Personal information
- Full name: Jesús Alberto Gutiérrez Bermúdez
- Born: 17 November 2006 (age 19)

Sport
- Country: Mexico
- Sport: Paralympic swimming
- Disability class: S6, SM6

Medal record
Men's paralympic swimming
Representing Mexico
Paralympic Games
| Bronze medal – third place | 2024 Paris | 400 m freestyle S6 |
World Championships
| Silver medal – second place | 2023 Manchester | 200 m ind. medley SM6 |
| Silver medal – second place | 2025 Singapore | 200 m ind. medley SM6 |
| Bronze medal – third place | 2025 Singapore | 100 m breaststroke SB6 |
Parapan American Games
| Silver medal – second place | 2023 Santiago | 50 m butterfly S6 |
| Bronze medal – third place | 2023 Santiago | 400 m freestyle S6 |
| Bronze medal – third place | 2023 Santiago | 200 m ind. medley SM6 |

= Jesús Alberto Gutiérrez Bermúdez =

Mexican Paralympic swimmer (born 2006)

Jesús Alberto Gutiérrez Bermúdez (born 17 November 2006) is a Mexican Paralympic swimmer.

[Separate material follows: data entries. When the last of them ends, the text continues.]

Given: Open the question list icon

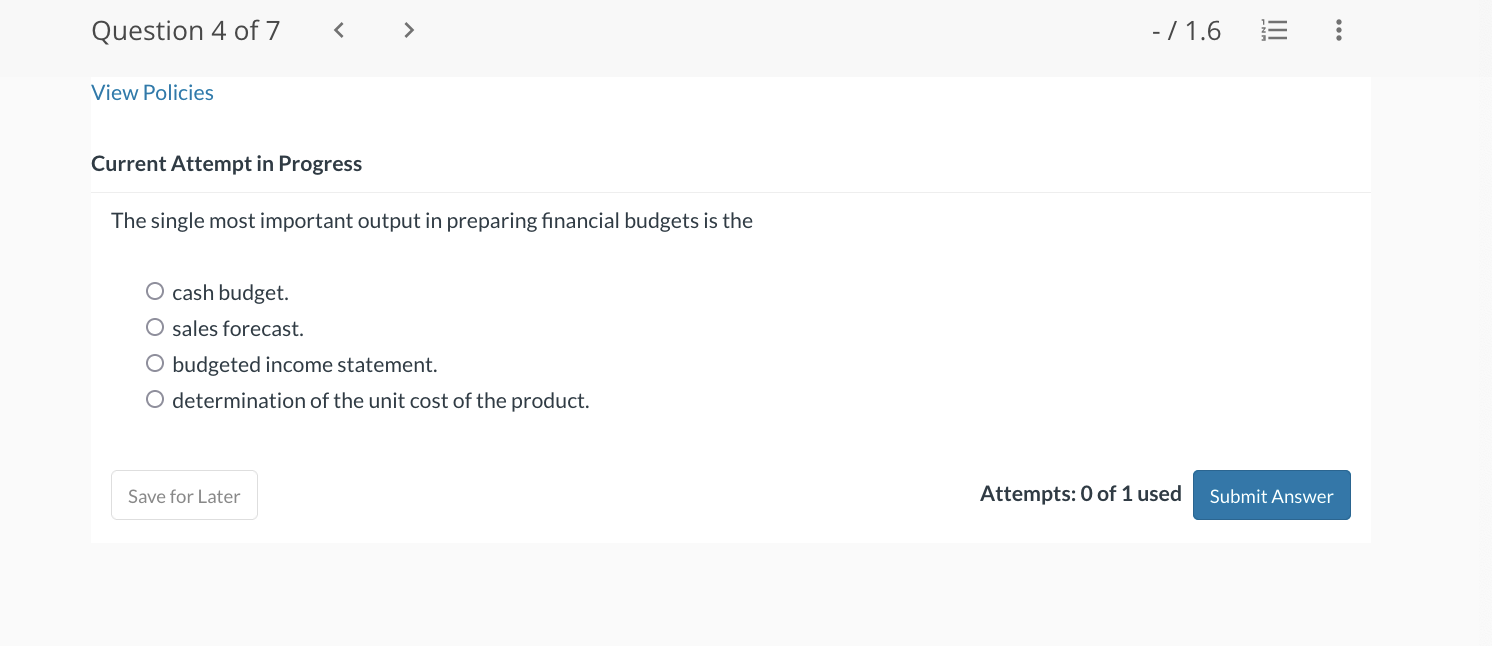Looking at the screenshot, I should tap(1274, 31).
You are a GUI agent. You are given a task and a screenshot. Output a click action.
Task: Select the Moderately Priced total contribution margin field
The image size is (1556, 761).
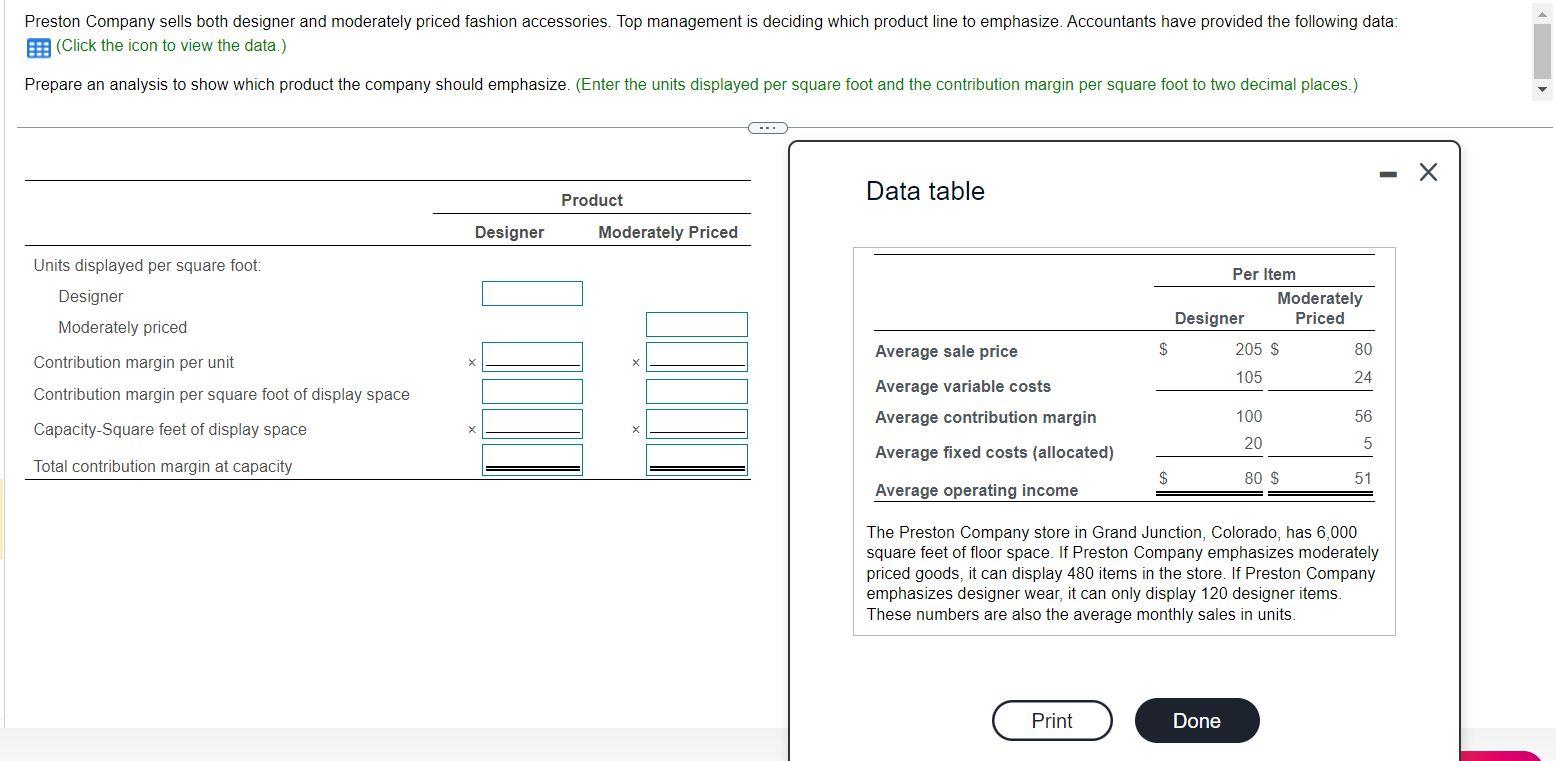click(697, 457)
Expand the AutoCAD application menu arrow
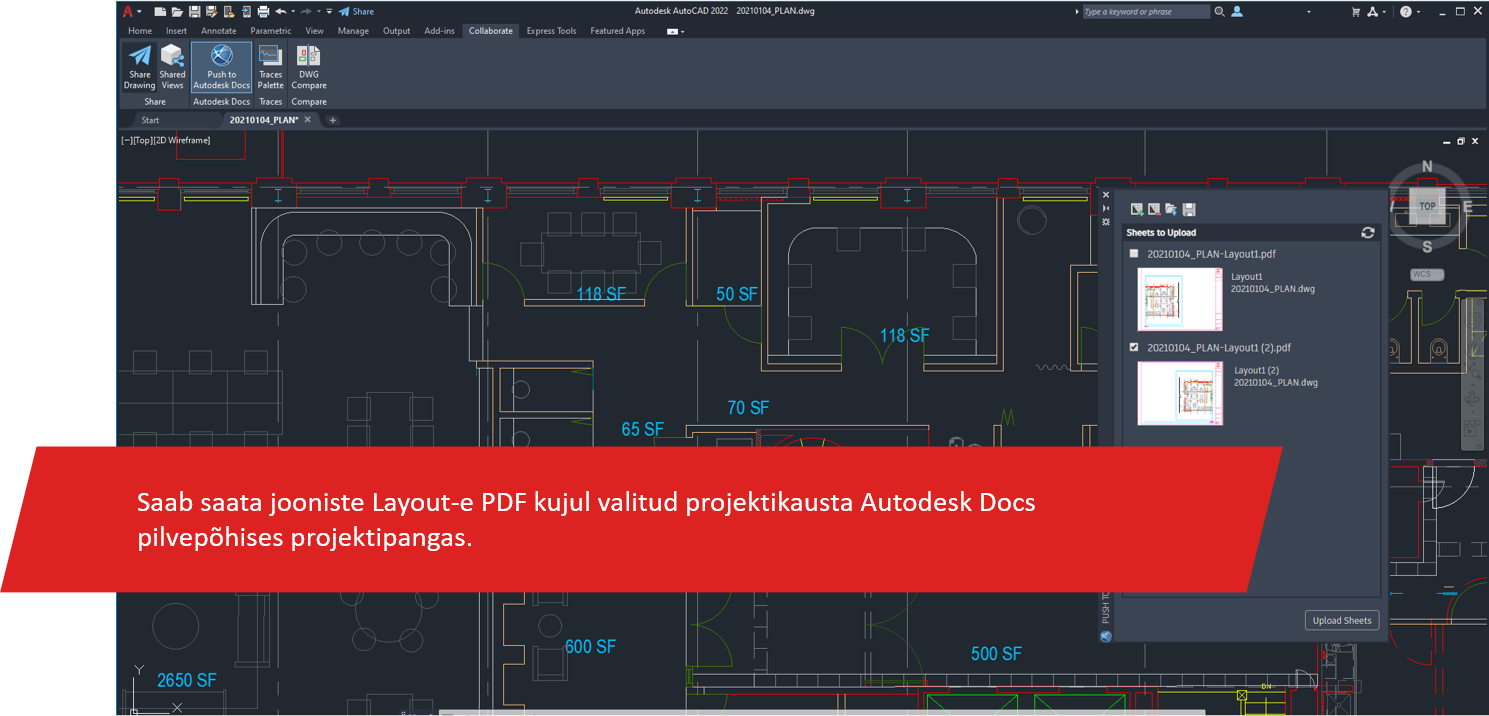 pyautogui.click(x=139, y=12)
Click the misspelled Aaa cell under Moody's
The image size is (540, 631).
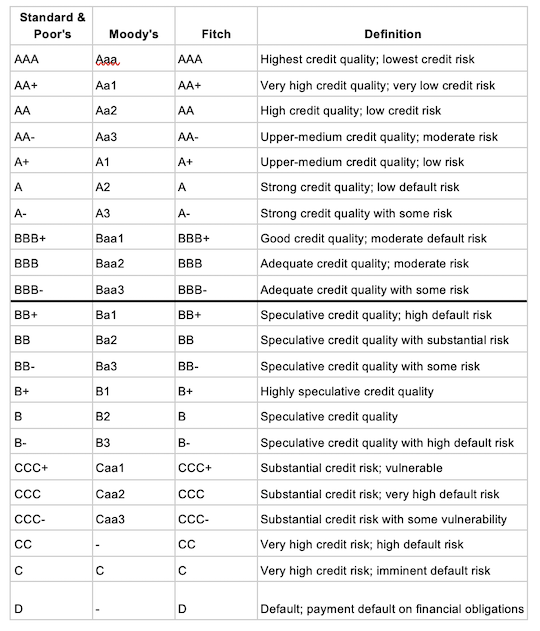click(134, 59)
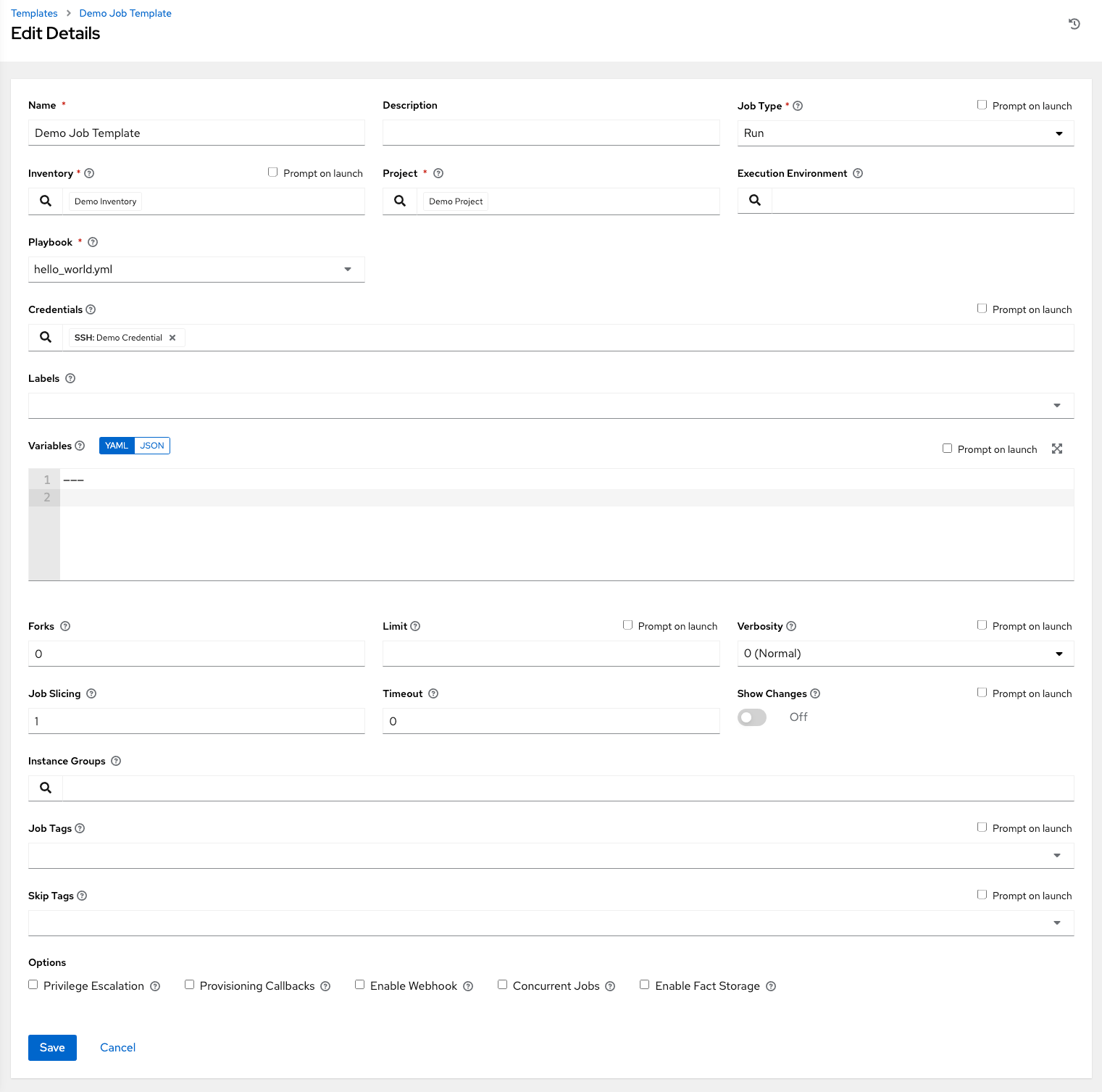Expand the Variables editor to fullscreen

pos(1056,449)
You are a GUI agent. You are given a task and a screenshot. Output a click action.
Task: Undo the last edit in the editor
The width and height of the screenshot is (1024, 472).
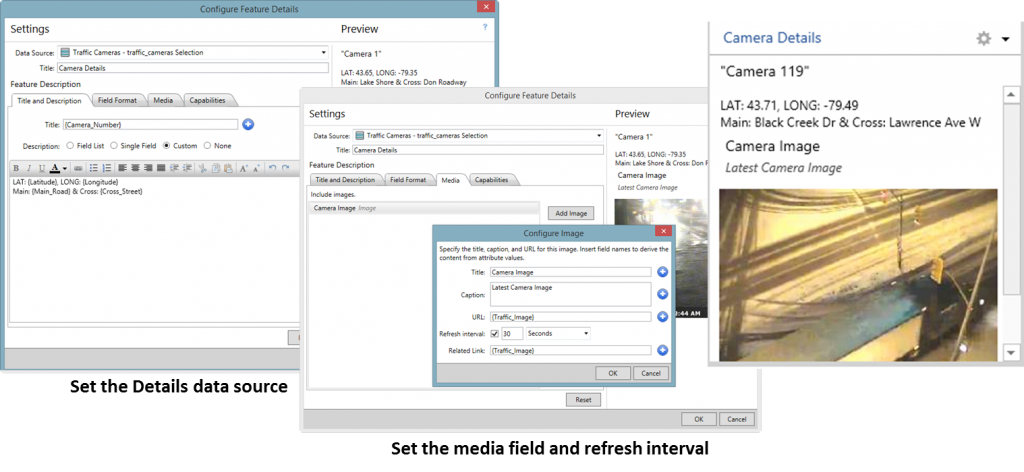(272, 168)
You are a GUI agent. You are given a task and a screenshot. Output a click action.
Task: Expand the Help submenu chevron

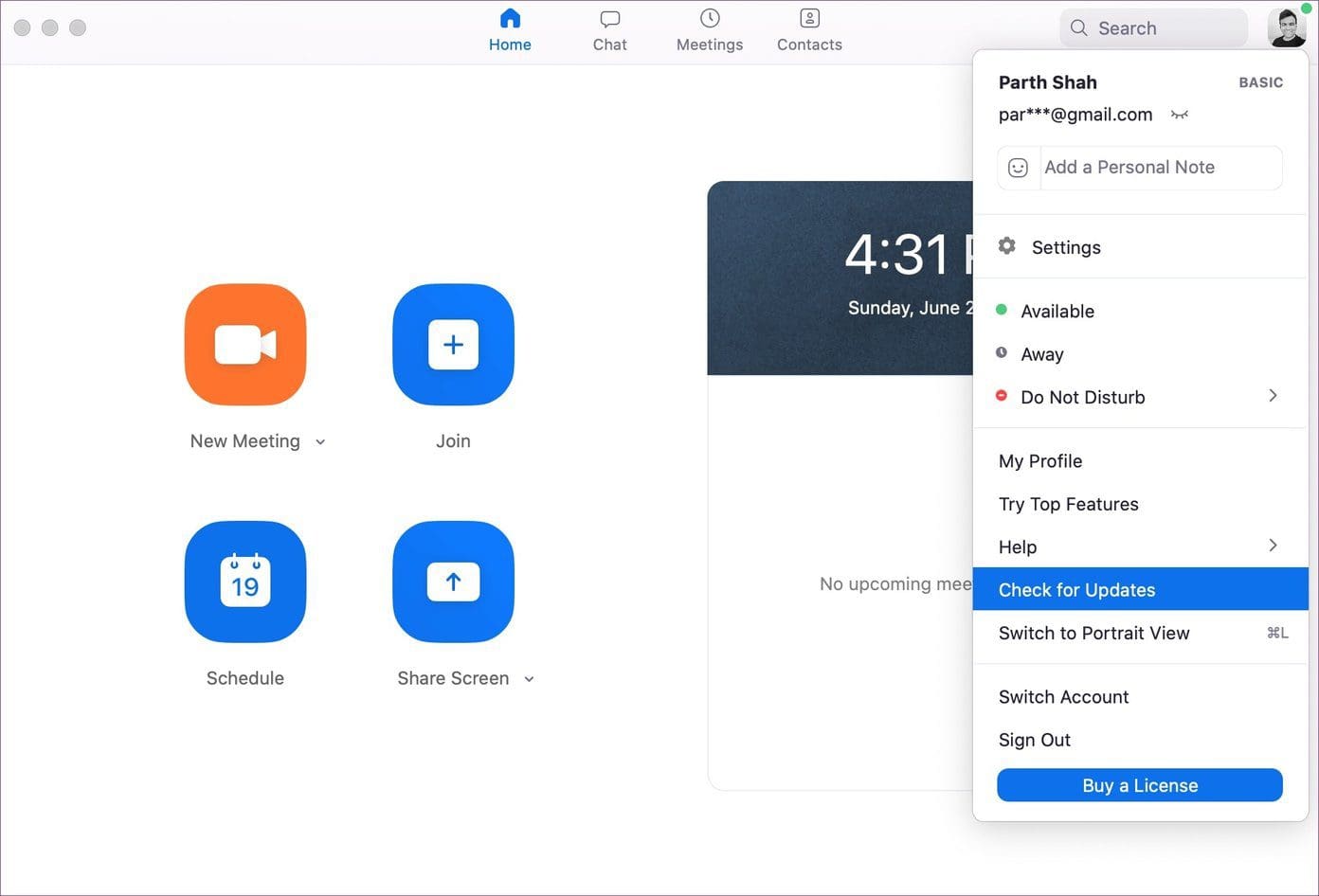tap(1273, 546)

He represented Mexico at the 2024 Summer Paralympics.

==Career==
Gutiérrez competed at the 2023 World Para Swimming Championships and won a silver medal in the 200 metre individual medley SM6 event.

Gutiérrez represented Mexico at the 2024 Summer Paralympics and won a bronze medal in the 400 m freestyle S6 event.

==Personal life==
His brothers, Juan José and Raúl, are both Paralympic swimmers and competed at the 2020 Summer Paralympics.